Verder moet niet worden onderschat dat de cultuur binnen het team een zeer bepalende invloed heeft op de kwaliteit van de lessen. Cultuur wordt mede bepaald door de aspecten in de school die geborgd zijn. We spreken dan over inmiddels impliciete gedrag dat daar positief aan bijdraagt. Succesvolle scholen kenmerken zich door veel overlegmomenten met de kwaliteit van het aanbod als gespreksthema. Veel energie gaat daar naar uit en levert ook veel energie op. De focus ligt op het leren van alle medewerkers in de school.
Dit in tegenstelling tot scholen waar het team in een andere fase van ontwikkeling zit en men in onderlinge gesprekken vooral extern attribueert. Borgen wordt daar een secuur proces waarbij alle verantwoordelijken een rol hebben en die gedurende het proces leren nemen.
In de praktijk komen we een aantal opvallende maar ook herkenbare situaties tegen waardoor de effecten van de trainingen zeer effectief zijn en veranderingen meer kans van slagen hebben.
Mijn aanbevelingen zijn bij het uitvoeren en bijstellen:
- Kies voor de trainingen op maat.
- Besteed extreem veel aandacht aan het stellen van transfervragen of het organiseren van transferactiviteiten tussen de trainingsmoment door.
- Bepaal welke indicatoren, afspraken de school wilt borgen: welke kwaliteit in de lessen willen we absoluut zichtbaar hebben?
- Ga na een positieve beoordeling van de inspectie door met het leerproces. Een school is immers een lerende organisatie. We zijn in beweging en blijven in beweging. Bovenstaand schema heeft uiteraard een ondersteunende PDCA cyclus.

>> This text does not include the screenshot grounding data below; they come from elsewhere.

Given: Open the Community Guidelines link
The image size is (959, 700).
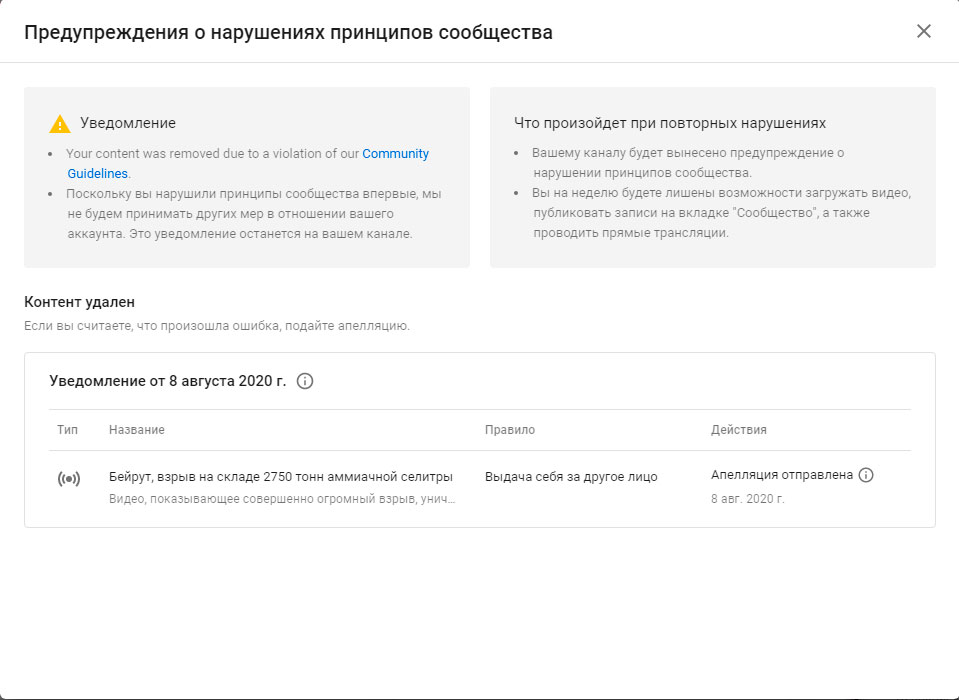Looking at the screenshot, I should [395, 154].
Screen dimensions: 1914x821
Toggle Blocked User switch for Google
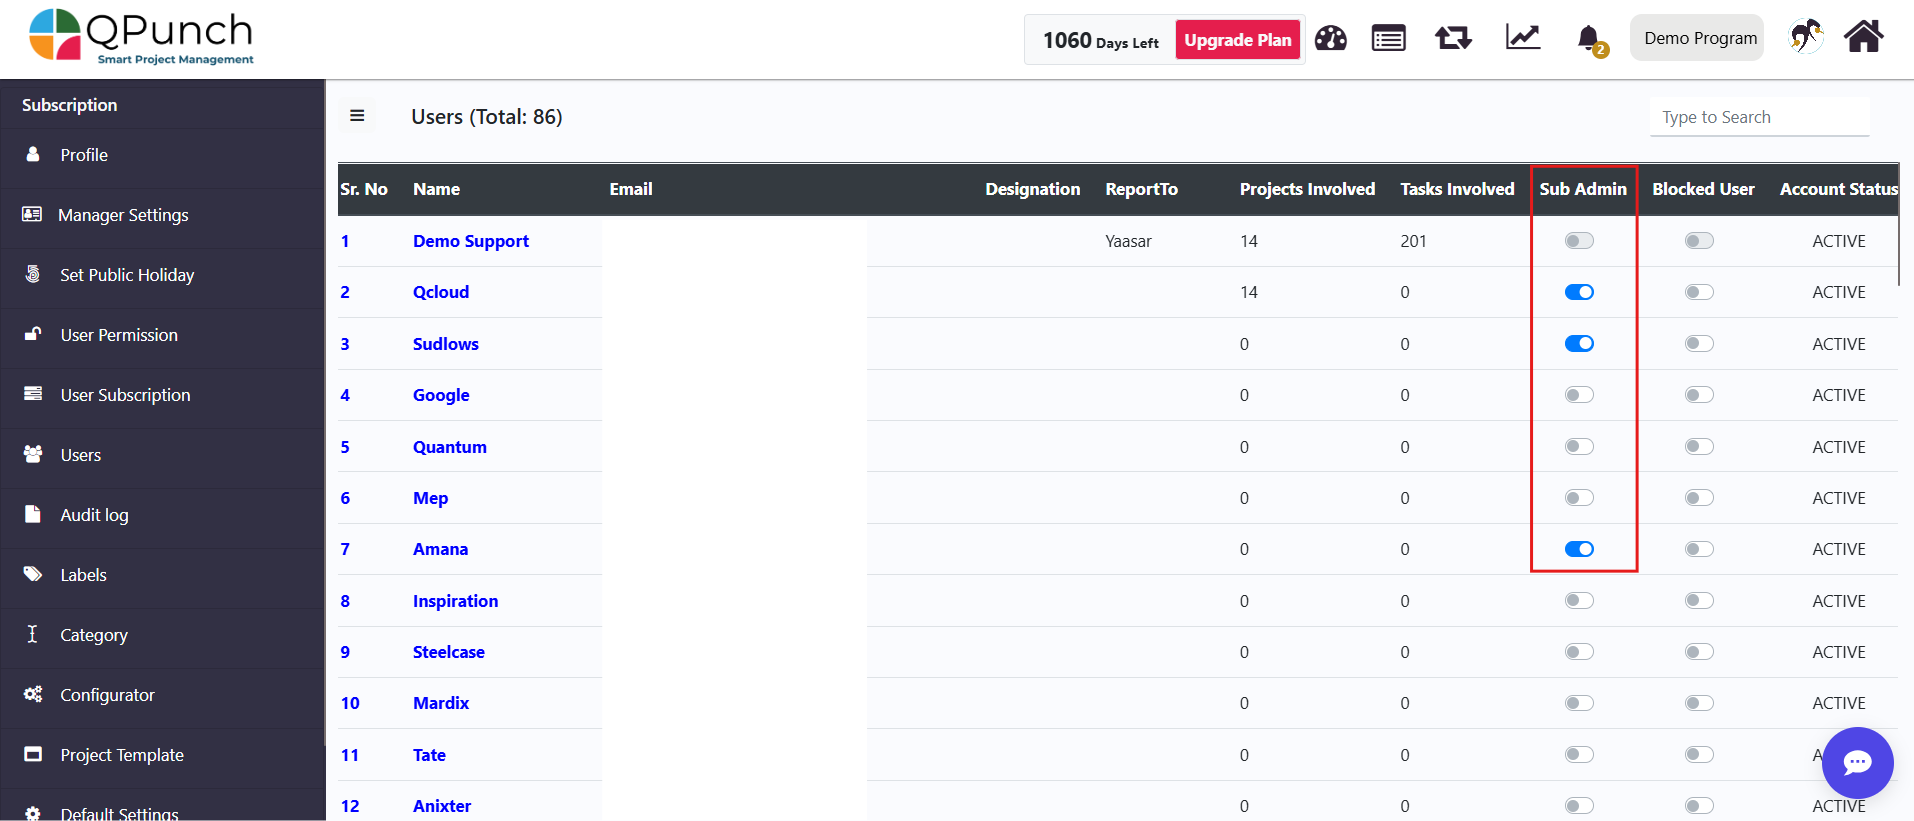1698,395
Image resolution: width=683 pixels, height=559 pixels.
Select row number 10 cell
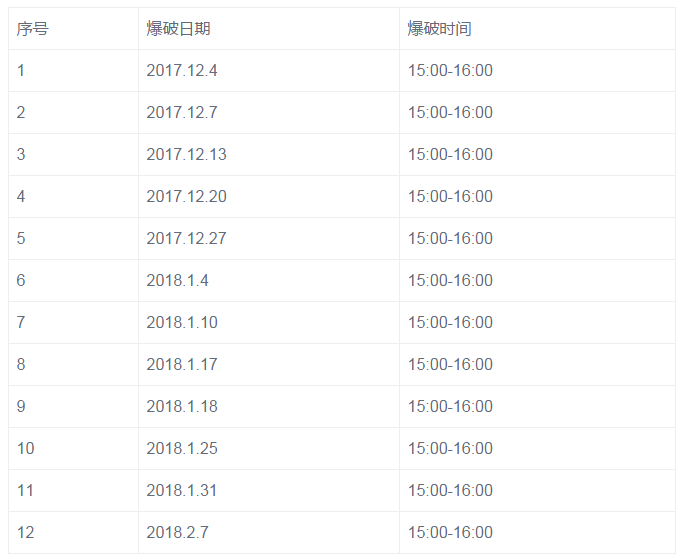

- Laat alle medewerkers vooral werken aan hun eigen ontwikkeling en niet alleen omdat het moet, maar omdat leren gewoon leuk is.
Geïnteresseerd in de effectieve en concrete stappen? Of het gaat om een positieve beoordeling van de inspectie, om een onderwijskundige ontwikkeling op uw school een boost wil geven of een andere specifieke vraag, dan kom ik graag met u in contact.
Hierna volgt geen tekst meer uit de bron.